Entries provided:

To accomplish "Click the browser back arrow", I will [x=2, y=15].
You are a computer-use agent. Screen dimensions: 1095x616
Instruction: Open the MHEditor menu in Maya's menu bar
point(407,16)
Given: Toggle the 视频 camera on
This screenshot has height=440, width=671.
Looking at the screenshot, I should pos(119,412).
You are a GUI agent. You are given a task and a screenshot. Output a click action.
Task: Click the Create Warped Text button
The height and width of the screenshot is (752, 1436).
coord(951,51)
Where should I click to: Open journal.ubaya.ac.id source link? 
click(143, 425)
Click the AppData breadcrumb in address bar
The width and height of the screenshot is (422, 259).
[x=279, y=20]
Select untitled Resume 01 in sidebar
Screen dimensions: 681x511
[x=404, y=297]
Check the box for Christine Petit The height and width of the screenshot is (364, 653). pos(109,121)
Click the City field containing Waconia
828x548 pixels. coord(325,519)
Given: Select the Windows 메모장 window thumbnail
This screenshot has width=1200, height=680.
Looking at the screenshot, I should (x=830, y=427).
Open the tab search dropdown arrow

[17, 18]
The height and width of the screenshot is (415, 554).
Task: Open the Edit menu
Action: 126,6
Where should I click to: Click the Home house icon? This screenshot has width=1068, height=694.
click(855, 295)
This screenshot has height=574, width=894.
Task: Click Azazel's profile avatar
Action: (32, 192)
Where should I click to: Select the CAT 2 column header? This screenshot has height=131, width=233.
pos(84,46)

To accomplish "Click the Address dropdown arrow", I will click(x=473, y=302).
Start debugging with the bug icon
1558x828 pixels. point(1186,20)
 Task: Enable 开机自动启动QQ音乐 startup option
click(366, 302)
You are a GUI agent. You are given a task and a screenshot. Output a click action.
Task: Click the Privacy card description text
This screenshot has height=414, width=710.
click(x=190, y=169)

Task objective: Repeat the lines of the material above word for word, starting at the line that contains "Click the AppData breadcrumb in address bar" and ending at the line that contains "Action: (32, 192)", both included.

Written answer:
Click the AppData breadcrumb in address bar
The width and height of the screenshot is (422, 259).
[x=279, y=20]
Select untitled Resume 01 in sidebar
Screen dimensions: 681x511
[x=404, y=297]
Check the box for Christine Petit The height and width of the screenshot is (364, 653). pos(109,121)
Click the City field containing Waconia
828x548 pixels. coord(325,519)
Given: Select the Windows 메모장 window thumbnail
This screenshot has width=1200, height=680.
Looking at the screenshot, I should (x=830, y=427).
Open the tab search dropdown arrow

[17, 18]
The height and width of the screenshot is (415, 554).
Task: Open the Edit menu
Action: 126,6
Where should I click to: Click the Home house icon? This screenshot has width=1068, height=694.
click(855, 295)
This screenshot has height=574, width=894.
Task: Click Azazel's profile avatar
Action: (32, 192)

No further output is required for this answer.